The Line Between

by Alaena Hope

1: Day of Origins

They lay in the harbor, their long, sculpted bodies rising and falling on the gentle swells of the sea. There were seven of them, their elegant heads turned towards the distant horizon as though in anticipation. The skies themselves were awash with pale streams of orange and soft pink that bled into the sea so that there was no sea at all but sky both above and below.

Pausing on one of the white, stone walkways that ran beside the docks, Kavin Shoriasti cast his gaze down at the restless boats. He saw them once every year, but, no matter how many times they came and went, their beauty never waned. Gold gilded feathers and glistening, plated scales swept along gently curving sides. Proud heads were raised well above the lapping waves, their painted eyes bright.

"You thinking of volunteering, Master Kavin?"

Tearing his eyes away from the bay, Kavin nodded a greeting to the speaker. "No. They'll probably need me on standby anyway, if tradition holds."

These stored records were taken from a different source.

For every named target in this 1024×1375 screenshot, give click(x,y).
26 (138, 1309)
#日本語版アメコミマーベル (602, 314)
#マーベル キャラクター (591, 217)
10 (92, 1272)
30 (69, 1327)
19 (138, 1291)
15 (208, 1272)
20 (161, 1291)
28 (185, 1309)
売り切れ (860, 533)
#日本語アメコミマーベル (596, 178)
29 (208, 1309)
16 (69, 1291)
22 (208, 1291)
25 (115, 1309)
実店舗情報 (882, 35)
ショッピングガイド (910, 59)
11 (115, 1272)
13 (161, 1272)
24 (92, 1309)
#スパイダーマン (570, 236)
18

"I suppose they would at that," the man agreed, heaving the two bulging, cloth sacks he was carrying a little higher up on his shoulders. "Origins always brings in the business."

"Indeed," Kavin replied, voice dry and eyes darkening. "Not that the incursions aren't doing that already."

This elicited a startled then guilty look from the older man before he glanced away. "Sorry, I wasn't thinking—just thought…"

Kavin cut him off with an upraised hand. "It's all right. Just forget about it. At least I know I'm doing some good."

The problem was that there was only so much any one person could do, and it didn't change the fact that things were getting worse. Even here in the heart of Kwair, a city that had always been protected by the presence of the largest of the Skylin Temples, tension ran under the surface of the streets and swords hung at almost every side. It was enough to make any healer wince.

"Well, if you ever need a break, you're welcome to come by and have a drink. Mali'd be glad to see you too."

Kavin felt a smile tug at the corners of his mouth. "I will keep that in mind."

"Good. I'll be on my way then. Got to get the shop ready for the festivities." That said, the man waved and left. Kavin watched his retreating back for a moment before, with one final glance towards the boats in the harbor, he too started down the wide, flagstone streets.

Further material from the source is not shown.